American soccer player

Alexa Christine St. Martin (born May 27, 1992) is an American soccer player who played for SC Sand.

==Early life and education==
St. Martin was born in Westford, Massachusetts on May 27, 1992 in to Bill and Christine St. Martin. She has two brothers.

At age 13, she participated in a summer camp run by the United States Youth Soccer Association.

St. Martin graduated from Westford Academy, then received a bachelor's degree from Georgetown University, where she majored in English and minored in journalism.

==Soccer career==

=== College ===
St. Martin was recruited to play as a midfielder at Georgetown University. She held the position for her freshman and junior seasons, then switched to center back in her junior year.

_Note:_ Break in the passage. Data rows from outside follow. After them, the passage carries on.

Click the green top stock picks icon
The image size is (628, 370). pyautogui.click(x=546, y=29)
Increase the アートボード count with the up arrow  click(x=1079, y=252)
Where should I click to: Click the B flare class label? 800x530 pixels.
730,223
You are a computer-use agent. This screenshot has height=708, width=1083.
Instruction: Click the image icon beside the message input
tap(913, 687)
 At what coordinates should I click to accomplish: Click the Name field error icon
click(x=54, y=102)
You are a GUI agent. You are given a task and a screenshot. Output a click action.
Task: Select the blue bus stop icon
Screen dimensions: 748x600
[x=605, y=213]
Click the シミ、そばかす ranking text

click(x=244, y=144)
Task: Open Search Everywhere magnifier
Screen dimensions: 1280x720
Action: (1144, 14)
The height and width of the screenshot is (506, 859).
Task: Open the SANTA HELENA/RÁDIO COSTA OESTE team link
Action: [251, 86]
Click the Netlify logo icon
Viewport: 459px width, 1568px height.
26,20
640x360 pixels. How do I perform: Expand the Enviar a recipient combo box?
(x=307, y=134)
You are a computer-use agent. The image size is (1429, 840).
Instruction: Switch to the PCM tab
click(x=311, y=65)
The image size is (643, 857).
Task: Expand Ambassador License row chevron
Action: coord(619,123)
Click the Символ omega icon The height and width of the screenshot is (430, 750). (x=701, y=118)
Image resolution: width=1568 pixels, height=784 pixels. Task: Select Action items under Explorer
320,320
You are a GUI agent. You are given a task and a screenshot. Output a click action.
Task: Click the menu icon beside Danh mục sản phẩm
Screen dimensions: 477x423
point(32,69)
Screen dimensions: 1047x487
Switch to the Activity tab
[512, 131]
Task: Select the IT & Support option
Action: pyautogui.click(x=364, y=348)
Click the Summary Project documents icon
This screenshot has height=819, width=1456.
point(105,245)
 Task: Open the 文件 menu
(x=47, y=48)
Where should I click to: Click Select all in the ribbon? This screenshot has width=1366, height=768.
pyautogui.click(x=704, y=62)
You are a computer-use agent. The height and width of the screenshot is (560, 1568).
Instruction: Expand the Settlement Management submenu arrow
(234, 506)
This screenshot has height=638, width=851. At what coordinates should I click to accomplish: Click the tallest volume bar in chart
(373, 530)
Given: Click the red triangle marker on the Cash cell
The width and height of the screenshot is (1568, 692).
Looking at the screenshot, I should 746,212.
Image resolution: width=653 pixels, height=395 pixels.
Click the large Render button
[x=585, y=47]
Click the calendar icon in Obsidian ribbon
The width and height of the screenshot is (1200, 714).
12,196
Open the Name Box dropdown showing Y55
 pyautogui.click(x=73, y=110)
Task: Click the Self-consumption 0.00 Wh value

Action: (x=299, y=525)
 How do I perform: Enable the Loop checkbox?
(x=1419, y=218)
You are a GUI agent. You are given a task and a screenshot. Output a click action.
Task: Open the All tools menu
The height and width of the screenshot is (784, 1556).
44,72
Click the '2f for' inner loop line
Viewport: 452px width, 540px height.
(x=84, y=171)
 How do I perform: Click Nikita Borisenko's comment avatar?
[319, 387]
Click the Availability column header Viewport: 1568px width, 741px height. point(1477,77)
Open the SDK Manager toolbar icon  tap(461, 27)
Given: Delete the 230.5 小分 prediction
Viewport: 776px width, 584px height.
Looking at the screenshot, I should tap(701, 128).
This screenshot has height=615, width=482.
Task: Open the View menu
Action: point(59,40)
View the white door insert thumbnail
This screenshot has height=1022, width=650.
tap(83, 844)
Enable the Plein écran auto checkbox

In 2011, she was named a BIG EAST Academic All-Star, and in 2012, she was twice selected as the BIG EAST Defensive Player of the Week.

=== Professional ===
St. Martin trained to play for the Washington Spirit, though she didn't receive a contract offer. In 2014, she joined the Herforder SV Borussia Friedenstal in Herford, Germany. The following year, she signed with SC Sand in Willstätt, Germany.